Field separators

This chapter will dive deep into field processing. You'll learn how to set input and output field separators, how to use regexps for defining fields and how to work with fixed length fields.

Default field separation

By default, the -a option splits based on one or more sequence of whitespace characters. In addition, whitespaces at the start or end of input gets trimmed and won't be part of field contents. Using -a is equivalent to @F = split. From perldoc: split:

split emulates the default behavior of the command line tool awk when the PATTERN is either omitted or a string composed of a single space character (such as ' ' or "\x20", but not e.g. / /). In this case, any leading whitespace in EXPR is removed before splitting occurs, and the PATTERN is instead treated as if it were /\s+/; in particular, this means that any contiguous whitespace (not just a single space character) is used as a separator. However, this special treatment can be avoided by specifying the pattern / / instead of the string " ", thereby allowing only a single space character to be a separator.
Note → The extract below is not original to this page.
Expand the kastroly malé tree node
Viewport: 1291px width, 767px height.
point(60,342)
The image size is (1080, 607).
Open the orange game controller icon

$ # $#F gives index of last element, i.e. size of array - 1
$ echo '   a   b   c   ' | perl -anE 'say $#F'
2
$ # note that leading whitespaces isn't part of field content
$ echo '   a   b   c   ' | perl -anE 'say $F[0]'
a
$ # note that trailing whitespaces isn't part of field content
$ echo '   a   b   c   ' | perl -anE 'say "$F[-1]."'
c.

$ # here's another example with more whitespace characters thrown in
$ # in scalar context, @F will return size of the array
$ printf '     one \t\f\v two\t\r\tthree \t\r ' | perl -anE 'say scalar @F'
3
$ printf '     one \t\f\v two\t\r\tthree \t\r ' | perl -anE 'say "$F[1]."'
two.

Input field separator

You can use the -F command line option to specify a custom regexp field separator. Note that -a option implicitly sets -n and -F option implicitly sets -n and -a on newer versions of Perl. However, this book will always explicitly use these options.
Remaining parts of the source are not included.